[START OF Records for processing]

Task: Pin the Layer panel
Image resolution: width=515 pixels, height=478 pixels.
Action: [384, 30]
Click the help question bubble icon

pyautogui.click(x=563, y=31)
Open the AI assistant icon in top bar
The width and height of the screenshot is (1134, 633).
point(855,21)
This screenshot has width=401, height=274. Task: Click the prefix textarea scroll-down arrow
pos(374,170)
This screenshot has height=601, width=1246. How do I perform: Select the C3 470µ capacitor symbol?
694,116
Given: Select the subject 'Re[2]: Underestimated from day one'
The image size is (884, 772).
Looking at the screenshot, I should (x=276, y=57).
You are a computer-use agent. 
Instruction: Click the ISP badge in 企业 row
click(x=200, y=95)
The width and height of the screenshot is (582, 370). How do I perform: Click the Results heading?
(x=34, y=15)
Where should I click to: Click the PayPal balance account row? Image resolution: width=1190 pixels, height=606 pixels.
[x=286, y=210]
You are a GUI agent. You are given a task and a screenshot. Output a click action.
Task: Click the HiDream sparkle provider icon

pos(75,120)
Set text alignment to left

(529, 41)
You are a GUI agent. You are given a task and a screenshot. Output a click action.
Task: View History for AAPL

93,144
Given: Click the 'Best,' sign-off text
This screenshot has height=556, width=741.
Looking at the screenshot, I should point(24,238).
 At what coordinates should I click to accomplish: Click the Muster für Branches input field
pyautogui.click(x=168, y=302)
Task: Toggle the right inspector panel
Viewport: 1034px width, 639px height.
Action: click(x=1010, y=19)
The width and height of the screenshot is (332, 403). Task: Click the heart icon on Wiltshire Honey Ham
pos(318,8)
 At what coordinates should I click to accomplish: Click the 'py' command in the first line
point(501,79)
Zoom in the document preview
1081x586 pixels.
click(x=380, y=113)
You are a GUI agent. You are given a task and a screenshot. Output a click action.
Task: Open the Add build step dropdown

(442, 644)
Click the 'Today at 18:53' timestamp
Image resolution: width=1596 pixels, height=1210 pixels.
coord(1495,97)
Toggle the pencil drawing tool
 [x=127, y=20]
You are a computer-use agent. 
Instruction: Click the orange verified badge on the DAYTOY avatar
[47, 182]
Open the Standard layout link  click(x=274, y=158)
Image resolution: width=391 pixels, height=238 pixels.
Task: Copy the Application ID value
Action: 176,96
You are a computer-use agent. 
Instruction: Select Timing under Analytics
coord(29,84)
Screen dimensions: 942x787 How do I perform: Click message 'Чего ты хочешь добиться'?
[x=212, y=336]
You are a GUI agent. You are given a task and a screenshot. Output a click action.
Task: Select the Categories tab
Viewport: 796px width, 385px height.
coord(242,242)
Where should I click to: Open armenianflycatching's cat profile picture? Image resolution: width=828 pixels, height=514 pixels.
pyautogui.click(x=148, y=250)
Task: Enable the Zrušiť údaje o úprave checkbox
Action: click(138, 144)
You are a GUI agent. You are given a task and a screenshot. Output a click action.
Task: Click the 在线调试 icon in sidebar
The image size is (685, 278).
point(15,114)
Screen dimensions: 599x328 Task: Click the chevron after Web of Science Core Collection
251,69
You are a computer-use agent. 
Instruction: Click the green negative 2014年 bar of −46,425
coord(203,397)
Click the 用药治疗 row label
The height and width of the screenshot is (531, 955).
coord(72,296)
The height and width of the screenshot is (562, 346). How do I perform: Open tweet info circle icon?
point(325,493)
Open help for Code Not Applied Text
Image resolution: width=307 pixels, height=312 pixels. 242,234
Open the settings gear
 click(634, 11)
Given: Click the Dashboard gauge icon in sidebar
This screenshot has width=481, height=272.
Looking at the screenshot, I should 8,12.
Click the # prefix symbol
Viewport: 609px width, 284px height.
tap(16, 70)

[END OF Records for processing]

# What is required:
Pull out every line of the data above that contains the string "badge", matching case exactly.

# Written response:
Instruction: Click the ISP badge in 企业 row
Instruction: Click the orange verified badge on the DAYTOY avatar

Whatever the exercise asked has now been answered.